具体的には、2035年以降のCO2削減目標は90%に緩和されるとともに、2040年以降も100%削減の義務は設定されないことになるという。つまりICEを搭載したハイブリッド車(HV)やプラグインハイブリッド車(PHV)、レンジエクステンダー車(EREV)も、新車として容認される。実態として、EVシフト目標の放棄である。
欧州委員会が2035年の新車EVシフト目標を発表したのは2021年7月のことだった。当初、EUが掲げた目標を称賛する声があった一方、野心的かつ性急的であり、実現は不可能だという見方も存在した。次第に新車EVシフト目標の実現が困難なことが明らかとなると、EUがいつ、この目標を修正するかに注目が集まることになった。
2025年は堅調だったEV市場
ここでEUの新車販売台数の推移を確認すると、EVは2025年1-10月期の累計で前年比25.7%増となる147万3447台と、極めて堅調に成長している。新車販売台数全体に占めるシェアも16.4%まで拡大し、動力源別にはHV(34.6%)とガソリン車(27.4%)に次ぐ3位に上り詰めている。2025年通年では200万台に迫る勢いである(図表1)。

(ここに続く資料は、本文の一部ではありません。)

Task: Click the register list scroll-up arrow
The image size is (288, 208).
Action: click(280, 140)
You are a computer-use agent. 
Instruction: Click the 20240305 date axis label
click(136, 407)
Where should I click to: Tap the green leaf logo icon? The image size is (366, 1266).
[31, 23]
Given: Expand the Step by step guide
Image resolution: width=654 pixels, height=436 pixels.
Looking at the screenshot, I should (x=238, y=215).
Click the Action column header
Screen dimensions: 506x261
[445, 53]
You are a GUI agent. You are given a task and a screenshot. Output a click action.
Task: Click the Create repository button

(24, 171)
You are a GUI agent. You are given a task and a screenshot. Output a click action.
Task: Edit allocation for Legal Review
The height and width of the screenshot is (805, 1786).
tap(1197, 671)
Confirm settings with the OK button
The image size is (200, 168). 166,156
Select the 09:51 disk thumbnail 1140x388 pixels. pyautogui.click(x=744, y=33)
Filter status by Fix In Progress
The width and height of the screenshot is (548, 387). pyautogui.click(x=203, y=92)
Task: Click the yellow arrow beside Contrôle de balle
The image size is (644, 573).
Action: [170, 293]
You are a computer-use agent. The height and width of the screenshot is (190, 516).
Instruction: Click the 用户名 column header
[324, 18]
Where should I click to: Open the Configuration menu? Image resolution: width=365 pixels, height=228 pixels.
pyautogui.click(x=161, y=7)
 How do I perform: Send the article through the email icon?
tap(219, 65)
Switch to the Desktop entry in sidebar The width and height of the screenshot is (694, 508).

このように、一見すると堅調なEUのEV市場だが、これにはカラクリがある。まず、EUは今年からCO2排出規制(CAFÉ規制)を強化した。詳細は割愛するが、違反すると自動車メーカーは多額の罰金が課されるため、自動車メーカーはEVのみならず、HVやPHV、あるいはCO2の排出が少ないガソリン車の販売を余儀なくされた。